One of the very first companies to take advantage of this was Wal-Mart. They have collected enormous, mind-boggling amounts of data on their customers, and have gone so far as to reconstruct people's most likely routes through the store; with that information, they can strategically place certain items in the path of people who are most likely to buy them. Wal-Mart knows how the weather affects people's buying habits, for example, and they have dedicated vast amounts of computational power to analyzing this mountain of data.

Now with genetic information getting cheaper to collect, medical records going digital, an overabundance of financial data, not to mention all the obvious places where data is being collected (Google, Facebook, etc.), it's become increasingly important to find ways to mine that data for practical insights. But the danger of discovering spurious correlations that have no predictive power is correspondingly greater, too.
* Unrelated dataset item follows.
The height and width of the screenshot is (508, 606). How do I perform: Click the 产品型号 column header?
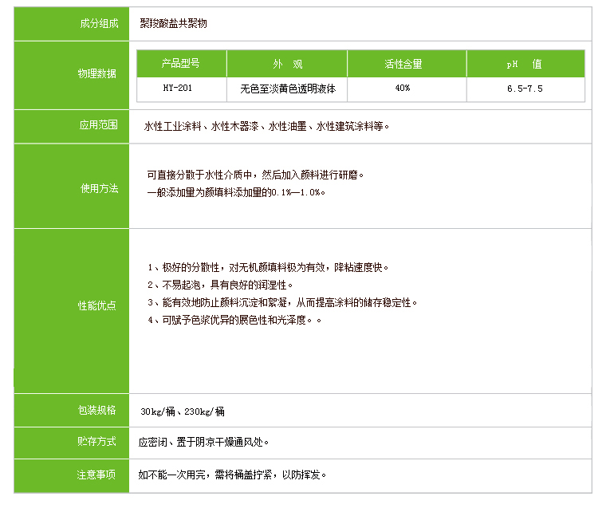[x=181, y=64]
The moral of the story is that the mixture of big data, powerful computers, and statistics is potentially dangerous. Increasingly, as I read about the economy and financial industry, or advertising, or social network analysis, it looks like the big data and the statistics are taking the place of common sense. The output of the computers is too often taken as conclusive evidence of a trend. But the statistics and correlations themselves won't tell you whether a pattern is spurious or potentially valuable -- after all, an unsophisticated statistical test would suggest that those coins are very likely to be biased toward heads. But you wouldn't want to have to bet your financial future or your health on that prediction.